Ken Mann: One other quick point before you move on to another topic. I think in 1966 when Congress got all hopped up about the fact that there were 155 people who were making over $200,000 and they needed to be taxed differently. The alternative minimum tax captured 155 people. In 2017 it captured 5 million people. So I think people should anticipate that if this doesn’t raise the revenue it was designed to, that number could change. It could creep down over time to impact other people.

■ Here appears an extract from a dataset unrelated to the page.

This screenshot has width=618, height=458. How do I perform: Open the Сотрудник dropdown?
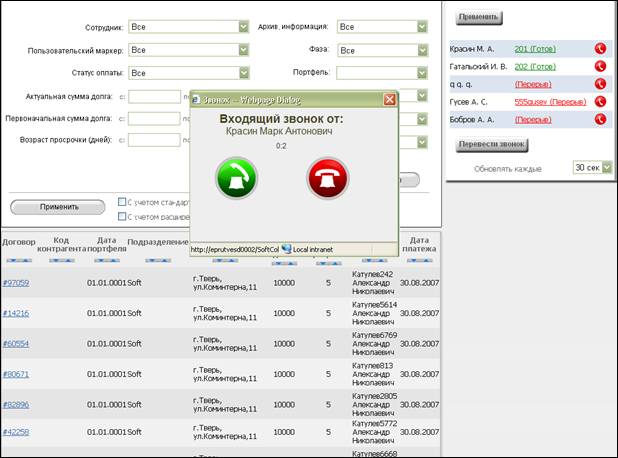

James Eaton: Ken I didn’t know we were going to do statistics, I would have been better prepared. I love tax statistics and if you want to see some interesting things, we could spend some time there. I think to your point, you could argue that we are dealing today, this very day, we are dealing with the aftermath of that alternative minimum tax (AMT). I say that briefly to say that AMT kicked in back in the day and we were dealing with that back through 2017. In order to do away with the alternative minimum tax, the 2019 tax reform did away with the state and local tax deduction, SALT deduction. By and large, the vast majority of people that were subject to the AMT was because of that. So we did away with the AMT and we did away with the SALT deduction. So people said, high tax areas, we’re not getting this benefit. Then in my practice, we’ve been working with the Maryland pass-through entity election for a year now, which is basically a workaround to get business owners a deduction that went away because the AMT was supposed to work. That is the law of unintended consequences, I think.

We could spend a lot of time on this. Maybe we think about how does this impact a going concern business versus an investment property versus maybe a primary residence? I’ve lived that for some years. But before we do that, let’s take 1 minute and talk about another something in this sphere. And the question is, we hear a lot of folks saying, if you do this kind of tax on capital gains, not only is it going to effect private investors, but the public markets could be affected. Do you have any thoughts on that?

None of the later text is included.